### Your instructions:
Copy all records verbatim.

### Records for the task:
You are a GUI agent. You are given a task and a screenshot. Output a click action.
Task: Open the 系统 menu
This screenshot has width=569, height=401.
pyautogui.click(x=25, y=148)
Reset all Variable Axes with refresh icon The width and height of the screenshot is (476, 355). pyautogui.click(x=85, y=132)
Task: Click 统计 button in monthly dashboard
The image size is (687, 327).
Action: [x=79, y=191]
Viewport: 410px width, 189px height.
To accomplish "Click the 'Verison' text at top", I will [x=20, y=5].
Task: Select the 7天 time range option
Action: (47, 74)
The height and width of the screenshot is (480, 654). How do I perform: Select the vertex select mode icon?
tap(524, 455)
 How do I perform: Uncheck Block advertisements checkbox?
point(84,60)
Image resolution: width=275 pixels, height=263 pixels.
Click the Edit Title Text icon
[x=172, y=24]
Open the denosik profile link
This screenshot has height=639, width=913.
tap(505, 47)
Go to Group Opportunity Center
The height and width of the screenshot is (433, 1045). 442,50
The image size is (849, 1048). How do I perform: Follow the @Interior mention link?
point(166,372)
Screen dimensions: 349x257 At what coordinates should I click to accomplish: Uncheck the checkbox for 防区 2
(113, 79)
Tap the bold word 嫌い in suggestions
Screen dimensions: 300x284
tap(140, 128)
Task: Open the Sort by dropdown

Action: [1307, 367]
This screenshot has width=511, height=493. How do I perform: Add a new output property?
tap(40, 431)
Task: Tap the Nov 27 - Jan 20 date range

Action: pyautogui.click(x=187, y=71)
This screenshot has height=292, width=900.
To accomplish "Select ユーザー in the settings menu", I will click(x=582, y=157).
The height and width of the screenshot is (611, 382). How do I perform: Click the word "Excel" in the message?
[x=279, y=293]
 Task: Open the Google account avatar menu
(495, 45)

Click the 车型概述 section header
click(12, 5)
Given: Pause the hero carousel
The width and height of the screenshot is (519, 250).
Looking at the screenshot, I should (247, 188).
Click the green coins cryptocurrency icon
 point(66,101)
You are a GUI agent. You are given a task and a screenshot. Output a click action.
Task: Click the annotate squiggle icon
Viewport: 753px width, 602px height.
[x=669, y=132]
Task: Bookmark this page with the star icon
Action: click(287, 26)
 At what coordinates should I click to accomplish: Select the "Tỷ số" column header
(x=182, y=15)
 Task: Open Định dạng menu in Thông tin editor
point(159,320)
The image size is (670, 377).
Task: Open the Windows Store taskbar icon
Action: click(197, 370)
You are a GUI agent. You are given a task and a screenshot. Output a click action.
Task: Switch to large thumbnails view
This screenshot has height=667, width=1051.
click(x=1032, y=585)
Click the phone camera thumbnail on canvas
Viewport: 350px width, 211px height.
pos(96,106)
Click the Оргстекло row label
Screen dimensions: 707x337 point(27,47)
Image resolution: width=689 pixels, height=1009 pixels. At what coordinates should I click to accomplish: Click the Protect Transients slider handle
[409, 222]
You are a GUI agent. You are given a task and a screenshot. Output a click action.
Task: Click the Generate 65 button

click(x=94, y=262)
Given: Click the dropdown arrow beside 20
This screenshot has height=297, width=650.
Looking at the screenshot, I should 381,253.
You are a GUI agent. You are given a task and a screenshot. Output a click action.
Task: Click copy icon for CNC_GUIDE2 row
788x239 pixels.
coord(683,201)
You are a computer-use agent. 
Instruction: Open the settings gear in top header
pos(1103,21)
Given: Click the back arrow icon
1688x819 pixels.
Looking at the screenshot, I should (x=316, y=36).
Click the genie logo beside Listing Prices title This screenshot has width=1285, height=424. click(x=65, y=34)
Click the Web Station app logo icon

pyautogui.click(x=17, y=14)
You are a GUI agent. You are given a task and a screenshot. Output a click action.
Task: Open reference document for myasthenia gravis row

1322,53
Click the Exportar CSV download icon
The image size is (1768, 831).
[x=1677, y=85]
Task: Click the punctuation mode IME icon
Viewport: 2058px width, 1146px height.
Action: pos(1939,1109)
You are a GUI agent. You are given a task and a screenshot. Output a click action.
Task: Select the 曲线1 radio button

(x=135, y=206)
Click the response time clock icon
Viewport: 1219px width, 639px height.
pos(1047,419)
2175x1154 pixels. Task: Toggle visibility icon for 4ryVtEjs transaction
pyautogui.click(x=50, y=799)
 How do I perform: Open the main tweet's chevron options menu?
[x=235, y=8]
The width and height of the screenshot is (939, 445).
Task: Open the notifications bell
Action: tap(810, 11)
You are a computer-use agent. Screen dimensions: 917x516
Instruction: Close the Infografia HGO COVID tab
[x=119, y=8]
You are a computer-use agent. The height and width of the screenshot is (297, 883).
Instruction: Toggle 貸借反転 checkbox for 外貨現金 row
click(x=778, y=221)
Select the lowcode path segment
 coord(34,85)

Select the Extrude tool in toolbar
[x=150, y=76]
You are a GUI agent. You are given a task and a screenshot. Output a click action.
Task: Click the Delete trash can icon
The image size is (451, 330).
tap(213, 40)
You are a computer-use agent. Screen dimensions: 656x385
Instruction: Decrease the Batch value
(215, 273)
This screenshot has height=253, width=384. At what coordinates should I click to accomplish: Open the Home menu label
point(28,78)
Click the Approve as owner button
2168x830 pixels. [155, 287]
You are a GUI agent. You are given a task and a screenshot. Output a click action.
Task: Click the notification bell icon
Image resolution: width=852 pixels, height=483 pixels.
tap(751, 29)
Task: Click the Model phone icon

### Solution to this exercise:
You are a GUI agent. You are given a task and a screenshot. Output a click action.
Task: Open the 系统 menu
This screenshot has width=569, height=401.
pyautogui.click(x=25, y=148)
Reset all Variable Axes with refresh icon The width and height of the screenshot is (476, 355). pyautogui.click(x=85, y=132)
Task: Click 统计 button in monthly dashboard
The image size is (687, 327).
Action: [x=79, y=191]
Viewport: 410px width, 189px height.
To accomplish "Click the 'Verison' text at top", I will [x=20, y=5].
Task: Select the 7天 time range option
Action: (47, 74)
The height and width of the screenshot is (480, 654). How do I perform: Select the vertex select mode icon?
tap(524, 455)
 How do I perform: Uncheck Block advertisements checkbox?
point(84,60)
Image resolution: width=275 pixels, height=263 pixels.
Click the Edit Title Text icon
[x=172, y=24]
Open the denosik profile link
This screenshot has height=639, width=913.
tap(505, 47)
Go to Group Opportunity Center
The height and width of the screenshot is (433, 1045). 442,50
The image size is (849, 1048). How do I perform: Follow the @Interior mention link?
point(166,372)
Screen dimensions: 349x257 At what coordinates should I click to accomplish: Uncheck the checkbox for 防区 2
(113, 79)
Tap the bold word 嫌い in suggestions
Screen dimensions: 300x284
tap(140, 128)
Task: Open the Sort by dropdown

Action: [1307, 367]
This screenshot has width=511, height=493. How do I perform: Add a new output property?
tap(40, 431)
Task: Tap the Nov 27 - Jan 20 date range

Action: pyautogui.click(x=187, y=71)
This screenshot has height=292, width=900.
To accomplish "Select ユーザー in the settings menu", I will click(x=582, y=157).
The height and width of the screenshot is (611, 382). How do I perform: Click the word "Excel" in the message?
[x=279, y=293]
 Task: Open the Google account avatar menu
(495, 45)

Click the 车型概述 section header
click(12, 5)
Given: Pause the hero carousel
The width and height of the screenshot is (519, 250).
Looking at the screenshot, I should (247, 188).
Click the green coins cryptocurrency icon
 point(66,101)
You are a GUI agent. You are given a task and a screenshot. Output a click action.
Task: Click the annotate squiggle icon
Viewport: 753px width, 602px height.
[x=669, y=132]
Task: Bookmark this page with the star icon
Action: click(287, 26)
 At what coordinates should I click to accomplish: Select the "Tỷ số" column header
(x=182, y=15)
 Task: Open Định dạng menu in Thông tin editor
point(159,320)
The image size is (670, 377).
Task: Open the Windows Store taskbar icon
Action: click(197, 370)
You are a GUI agent. You are given a task and a screenshot. Output a click action.
Task: Switch to large thumbnails view
This screenshot has height=667, width=1051.
click(x=1032, y=585)
Click the phone camera thumbnail on canvas
Viewport: 350px width, 211px height.
pos(96,106)
Click the Оргстекло row label
Screen dimensions: 707x337 point(27,47)
Image resolution: width=689 pixels, height=1009 pixels. At what coordinates should I click to accomplish: Click the Protect Transients slider handle
[409, 222]
You are a GUI agent. You are given a task and a screenshot. Output a click action.
Task: Click the Generate 65 button

click(x=94, y=262)
Given: Click the dropdown arrow beside 20
This screenshot has height=297, width=650.
Looking at the screenshot, I should 381,253.
You are a GUI agent. You are given a task and a screenshot. Output a click action.
Task: Click copy icon for CNC_GUIDE2 row
788x239 pixels.
coord(683,201)
You are a computer-use agent. 
Instruction: Open the settings gear in top header
pos(1103,21)
Given: Click the back arrow icon
1688x819 pixels.
Looking at the screenshot, I should (x=316, y=36).
Click the genie logo beside Listing Prices title This screenshot has width=1285, height=424. click(x=65, y=34)
Click the Web Station app logo icon

pyautogui.click(x=17, y=14)
You are a GUI agent. You are given a task and a screenshot. Output a click action.
Task: Open reference document for myasthenia gravis row

1322,53
Click the Exportar CSV download icon
The image size is (1768, 831).
[x=1677, y=85]
Task: Click the punctuation mode IME icon
Viewport: 2058px width, 1146px height.
Action: pos(1939,1109)
You are a GUI agent. You are given a task and a screenshot. Output a click action.
Task: Select the 曲线1 radio button

(x=135, y=206)
Click the response time clock icon
Viewport: 1219px width, 639px height.
pos(1047,419)
2175x1154 pixels. Task: Toggle visibility icon for 4ryVtEjs transaction
pyautogui.click(x=50, y=799)
 How do I perform: Open the main tweet's chevron options menu?
[x=235, y=8]
The width and height of the screenshot is (939, 445).
Task: Open the notifications bell
Action: tap(810, 11)
You are a computer-use agent. Screen dimensions: 917x516
Instruction: Close the Infografia HGO COVID tab
[x=119, y=8]
You are a computer-use agent. The height and width of the screenshot is (297, 883).
Instruction: Toggle 貸借反転 checkbox for 外貨現金 row
click(x=778, y=221)
Select the lowcode path segment
 coord(34,85)

Select the Extrude tool in toolbar
[x=150, y=76]
You are a GUI agent. You are given a task and a screenshot. Output a click action.
Task: Click the Delete trash can icon
The image size is (451, 330).
tap(213, 40)
You are a computer-use agent. Screen dimensions: 656x385
Instruction: Decrease the Batch value
(215, 273)
This screenshot has height=253, width=384. At what coordinates should I click to accomplish: Open the Home menu label
point(28,78)
Click the Approve as owner button
2168x830 pixels. [155, 287]
You are a GUI agent. You are given a task and a screenshot. Output a click action.
Task: Click the notification bell icon
Image resolution: width=852 pixels, height=483 pixels.
tap(751, 29)
Task: Click the Model phone icon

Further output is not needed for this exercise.